Chicken Little
A licensed 3D platformer that breaks up its core action-adventure gameplay with a variety of vehicular and mini-game segments. While praised for its vibrant presentation and varied mechanics, it was heavily critiqued for its short length and low difficulty.
Description
Chicken Little is a 3D action-adventure platformer developed by Avalanche Software and published by Buena Vista Games. The title closely follows the narrative of the movie, tasking players with navigating the protagonist through his hometown of Oakey Oaks during a full-scale alien invasion. Rather than sticking strictly to traditional platforming, the design frequently shifts gameplay styles, incorporating dodgeball mini-games, hoverboard racing sequences, and on-rails spaceship shooting segments. Players can also take control of secondary characters from the film, such as Runt of the Litter and Abby Mallard, utilizing their specific abilities for environmental puzzle solving and combat. On the original Xbox hardware, the game benefited from the system’s processing power, offering generally cleaner textures, smoother framerates, and 480p resolution support when compared to the concurrent PlayStation 2 release.
The game received average to mixed reviews from the global gaming press.

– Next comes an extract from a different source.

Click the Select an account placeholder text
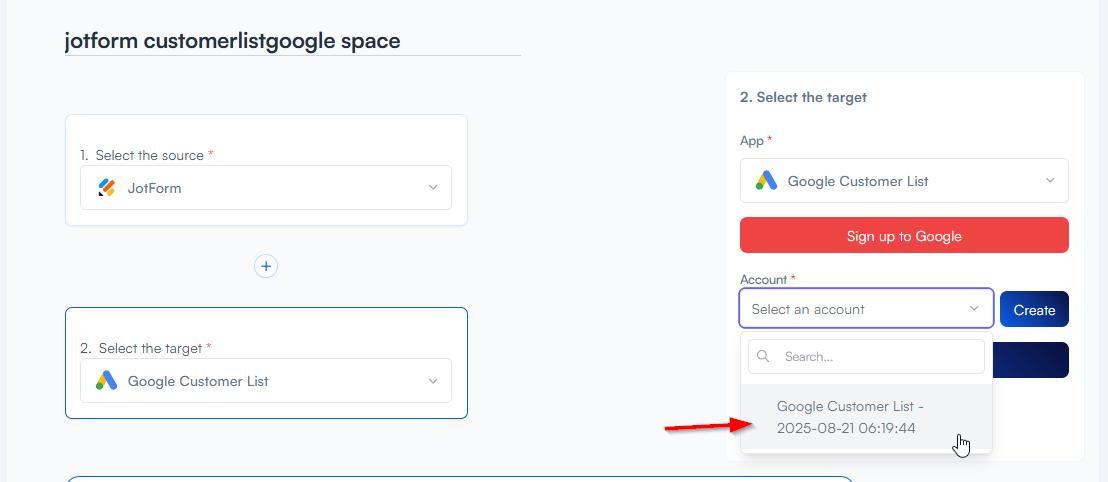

Critics frequently praised Avalanche Software for successfully capturing the energetic, colorful aesthetic of the film and effectively utilizing the original voice cast, noting that the constant shifting of gameplay genres kept the experience engaging for its target younger demographic. However, the game was widely criticized for its incredibly short campaign, overall lack of difficulty, and occasionally clunky camera controls during the faster vehicle segments. In retrospect, the title is largely viewed as a standard, run-of-the-mill movie tie-in from an era where licensed games heavily saturated the console market. While it does not hold the enduring prestige of top-tier sixth-generation platformers, it is occasionally noted as an early, competent project by Avalanche Software, a studio that would later build a massive reputation handling large-scale licensed properties like Disney Infinity.
N.B., Wikipedia notes this as being Xbox One Backward Compatible however this PAL version at least, is not.